Optimising Drug Treatment for Psychosis: Using What We’ve got Better – Role of Clozapine
This article is based on the talk by Prof Oliver Howes at RCPsychIC 2019. Prof Howes is Group Head and Professor of Molecular Psychiatry. His clinical work is as Consultant Psychiatrist at The Institute of Psychiatry/ Maudsley Hospital.
- Many literature sources state prevalence of around one-third of patients with schizophrenia are treatment-resistant. However, in general, clinical practice, this increases to over 50% of patients in the general community team, and of these, around half have never received clozapine.
- A network meta-analysis of antipsychotics in treatment-resistance schizophrenia concluded that clozapine was not superior to other second-generation antipsychotics, which suggested that no single drug was superior [Samara et al. 2016]. However, caution is advised in interpreting network meta-analyses where indirect comparisons are used to provide a measure of how one drug compares with another.

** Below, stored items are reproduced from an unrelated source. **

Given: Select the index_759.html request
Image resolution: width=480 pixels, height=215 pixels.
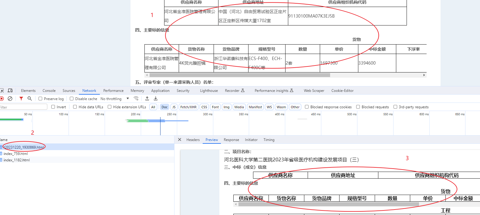Looking at the screenshot, I should point(15,154).
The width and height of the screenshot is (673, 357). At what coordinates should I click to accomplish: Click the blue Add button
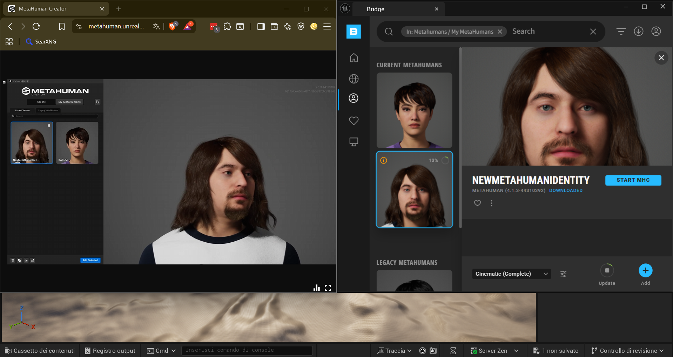coord(645,271)
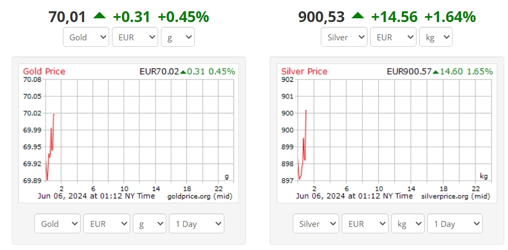The image size is (508, 250).
Task: Change the silver chart 1 Day range
Action: pyautogui.click(x=455, y=224)
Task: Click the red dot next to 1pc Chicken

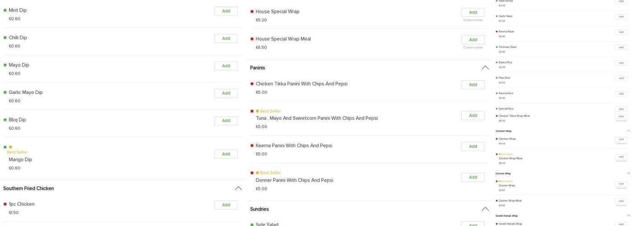Action: (x=5, y=204)
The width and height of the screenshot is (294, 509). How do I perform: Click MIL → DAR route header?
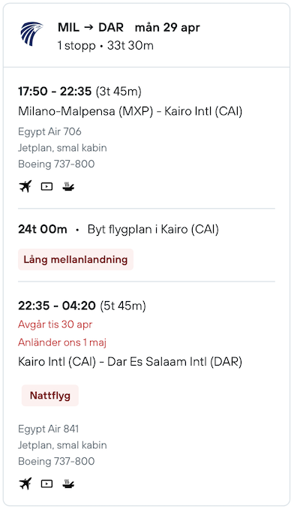(x=91, y=28)
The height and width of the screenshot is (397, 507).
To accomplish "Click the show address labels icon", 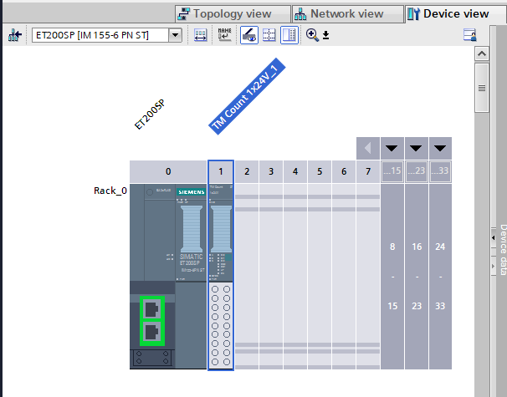I will pos(202,35).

- The concept of treatment resistance needs to be better defined for clinical trials and better understood for accurate reporting of comparator studies. A new meta-analysis that focuses specifically on studies that fall within a proposed concept of treatment resistance regarding diagnosis, treatment, and response, reveals clozapine to be superior to other antipsychotics. [Mizuno et al, 2019]
Clozapine was superior to other antipsychotics in improving total symptoms in both TRS (g = 0.34; 95%CI, 0.13–0.56) and non-TRS (g = 0.20; 95%CI, 0.08–0.32) studies. Furthermore, clozapine was superior in improving positive symptoms in both study groups, but not for negative symptoms. These findings do not support a subtype of schizophrenia which respond specifically to clozapine. Clozapine is more effective than other antipsychotics irrespective of treatment-resistance, arguing for its use more generally in schizophrenia.
- An important point to highlight is that the NICE guidelines for schizophrenia do not seem to have translated into clinical practice. Previous studies show a mean delay of 5 years before patients were started on clozapine [Taylor et al. 2003]. During this time, patients underwent several different treatments of antipsychotics and polypharmacy. A more recent study revealed not much has changed in the ten years since the NICE guidelines for schizophrenia.[Howes et al. 2012]
- There is a question on whether a delay in starting clozapine matters. A naturalistic study confirms a high response rate (75%) to initial antipsychotic treatment in first-episode schizophrenia, but a much-reduced rate of <20% occurs with a second antipsychotic [Agid et al. 2011]. On switching to clozapine, response rates returned to 75%. These results support the idea that patients have a low chance of responding to a second antipsychotic after failure to respond to the first, and that clozapine should be started earlier.
- The critical treatment window of clozapine in treatment-resistant schizophrenia is reported to be less than three years, while delay beyond three years is a predictor of poorer outcome.[Yoshimura et al. 2017]
- Clozapine is also associated with around 50% lower mortality rate than other antipsychotics in patients with schizophrenia.[Vermeulen et al. 2019]
- A nationwide register-based cohort study of 62,250 patients showed the cumulative mortality rates during maximum follow‐up of 20 years were 46.2% for no antipsychotic use, 25.7% for any antipsychotic use, and 15.6% for clozapine use. [Taipale H et al., 2020]
- Even in patients where clozapine is discontinued for undefined reasons, clozapine (besides olanzapine) is the most effective and safest option. [Luykx J et al., 2020]
- Challenges associated with starting clozapine in patients include a lack of resources and familiarity for the community team, but also patient refusal. The TREAT approach is a community team that provides assessment and support in treatment resistance. Starting patients on clozapine not only improves their outcome and reduces mortality, but it also reduces their resource use on the health service with fewer nurse visits and out-patient appointments needed.